- WHAT IS BEING ASKED
Every line below between the line holding "[combobox] (491, 51)" and the line holding "ibax621 (51, 2023)", inclusive, should be repeated exactly, and all other lines omitted.

--- GIVEN RECORDS Enclosed Below ---

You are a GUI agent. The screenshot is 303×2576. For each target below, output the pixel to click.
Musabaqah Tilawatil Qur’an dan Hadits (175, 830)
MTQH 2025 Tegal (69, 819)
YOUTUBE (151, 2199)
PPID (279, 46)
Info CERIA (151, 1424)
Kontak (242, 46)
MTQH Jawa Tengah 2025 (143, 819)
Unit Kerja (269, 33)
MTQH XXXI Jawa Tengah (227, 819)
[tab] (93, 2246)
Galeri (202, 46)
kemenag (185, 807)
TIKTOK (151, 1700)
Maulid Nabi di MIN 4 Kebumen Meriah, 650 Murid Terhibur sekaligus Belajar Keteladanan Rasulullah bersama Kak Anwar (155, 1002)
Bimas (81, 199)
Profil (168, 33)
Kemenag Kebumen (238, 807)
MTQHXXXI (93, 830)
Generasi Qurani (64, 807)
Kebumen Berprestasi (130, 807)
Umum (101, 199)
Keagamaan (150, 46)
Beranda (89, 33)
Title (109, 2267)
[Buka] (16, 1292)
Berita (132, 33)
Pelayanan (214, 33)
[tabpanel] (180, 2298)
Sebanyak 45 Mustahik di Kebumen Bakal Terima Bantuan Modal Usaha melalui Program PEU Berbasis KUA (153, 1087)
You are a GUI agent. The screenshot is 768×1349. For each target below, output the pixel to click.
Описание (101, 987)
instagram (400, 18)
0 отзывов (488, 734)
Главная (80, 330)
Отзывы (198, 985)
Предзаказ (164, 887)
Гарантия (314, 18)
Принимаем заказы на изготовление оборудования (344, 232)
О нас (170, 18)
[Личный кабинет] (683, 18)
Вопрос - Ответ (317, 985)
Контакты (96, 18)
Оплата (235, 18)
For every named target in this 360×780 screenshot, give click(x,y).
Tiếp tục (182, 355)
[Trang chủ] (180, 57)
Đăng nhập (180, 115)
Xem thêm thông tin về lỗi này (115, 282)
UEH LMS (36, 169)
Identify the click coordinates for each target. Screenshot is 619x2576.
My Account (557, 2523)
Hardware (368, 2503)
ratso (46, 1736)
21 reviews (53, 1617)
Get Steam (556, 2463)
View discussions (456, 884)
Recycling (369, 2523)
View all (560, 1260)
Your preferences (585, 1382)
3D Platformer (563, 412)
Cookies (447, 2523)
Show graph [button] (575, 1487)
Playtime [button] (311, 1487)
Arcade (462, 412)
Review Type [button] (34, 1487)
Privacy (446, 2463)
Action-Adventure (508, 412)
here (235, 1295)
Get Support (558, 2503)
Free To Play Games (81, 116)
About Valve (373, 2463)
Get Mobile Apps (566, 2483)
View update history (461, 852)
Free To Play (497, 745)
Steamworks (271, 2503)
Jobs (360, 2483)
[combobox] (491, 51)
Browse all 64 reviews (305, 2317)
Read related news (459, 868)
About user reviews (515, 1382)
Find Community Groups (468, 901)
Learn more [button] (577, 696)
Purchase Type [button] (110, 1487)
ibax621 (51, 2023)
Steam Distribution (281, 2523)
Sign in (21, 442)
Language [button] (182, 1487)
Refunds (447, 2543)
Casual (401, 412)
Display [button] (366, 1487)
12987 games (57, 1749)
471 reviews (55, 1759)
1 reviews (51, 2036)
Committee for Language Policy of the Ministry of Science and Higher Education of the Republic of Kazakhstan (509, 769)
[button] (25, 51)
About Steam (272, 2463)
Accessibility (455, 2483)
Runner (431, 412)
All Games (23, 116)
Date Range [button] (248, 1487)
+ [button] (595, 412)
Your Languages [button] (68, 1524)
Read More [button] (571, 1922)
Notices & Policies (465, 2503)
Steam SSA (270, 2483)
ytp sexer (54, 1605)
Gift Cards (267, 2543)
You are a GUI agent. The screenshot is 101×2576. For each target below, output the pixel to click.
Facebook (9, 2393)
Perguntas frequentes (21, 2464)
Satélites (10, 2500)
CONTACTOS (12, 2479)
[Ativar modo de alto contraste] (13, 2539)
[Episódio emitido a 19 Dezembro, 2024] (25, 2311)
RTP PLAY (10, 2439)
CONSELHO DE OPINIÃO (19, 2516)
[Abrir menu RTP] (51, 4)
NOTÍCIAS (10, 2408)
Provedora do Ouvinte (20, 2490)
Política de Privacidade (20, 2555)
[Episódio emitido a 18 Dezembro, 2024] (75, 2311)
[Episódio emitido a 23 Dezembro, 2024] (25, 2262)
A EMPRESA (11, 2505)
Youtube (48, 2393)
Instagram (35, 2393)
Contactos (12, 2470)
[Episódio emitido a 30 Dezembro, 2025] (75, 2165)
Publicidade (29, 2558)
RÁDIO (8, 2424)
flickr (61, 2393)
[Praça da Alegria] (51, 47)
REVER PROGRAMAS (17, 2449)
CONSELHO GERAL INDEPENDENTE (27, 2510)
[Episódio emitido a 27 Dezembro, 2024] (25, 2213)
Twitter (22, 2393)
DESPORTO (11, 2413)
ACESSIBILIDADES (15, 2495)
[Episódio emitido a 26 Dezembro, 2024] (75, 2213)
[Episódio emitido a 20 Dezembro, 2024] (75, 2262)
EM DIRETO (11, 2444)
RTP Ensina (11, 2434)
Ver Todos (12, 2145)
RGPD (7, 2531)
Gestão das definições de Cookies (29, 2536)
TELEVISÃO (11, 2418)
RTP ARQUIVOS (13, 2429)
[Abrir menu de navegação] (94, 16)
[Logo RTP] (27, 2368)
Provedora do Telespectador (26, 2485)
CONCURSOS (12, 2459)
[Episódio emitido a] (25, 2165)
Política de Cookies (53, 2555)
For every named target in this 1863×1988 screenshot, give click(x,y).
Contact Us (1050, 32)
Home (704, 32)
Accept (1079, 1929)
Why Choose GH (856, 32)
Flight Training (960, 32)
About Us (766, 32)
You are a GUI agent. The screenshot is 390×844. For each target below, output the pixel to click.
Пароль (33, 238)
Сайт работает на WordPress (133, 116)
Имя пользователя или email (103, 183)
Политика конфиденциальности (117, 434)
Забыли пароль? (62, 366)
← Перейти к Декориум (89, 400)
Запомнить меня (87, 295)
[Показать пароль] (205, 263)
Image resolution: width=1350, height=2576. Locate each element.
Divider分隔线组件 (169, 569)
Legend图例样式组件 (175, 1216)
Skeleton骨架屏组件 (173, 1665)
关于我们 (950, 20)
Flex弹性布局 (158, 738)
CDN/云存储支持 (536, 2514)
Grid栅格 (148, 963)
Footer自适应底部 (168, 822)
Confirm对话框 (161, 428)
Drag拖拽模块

--- End of Enclosed GIVEN RECORDS ---

- SOLUTION TO THE PROBLEM
[combobox] (491, 51)
Browse all 64 reviews (305, 2317)
Read related news (459, 868)
About user reviews (515, 1382)
Find Community Groups (468, 901)
Learn more [button] (577, 696)
Purchase Type [button] (110, 1487)
ibax621 (51, 2023)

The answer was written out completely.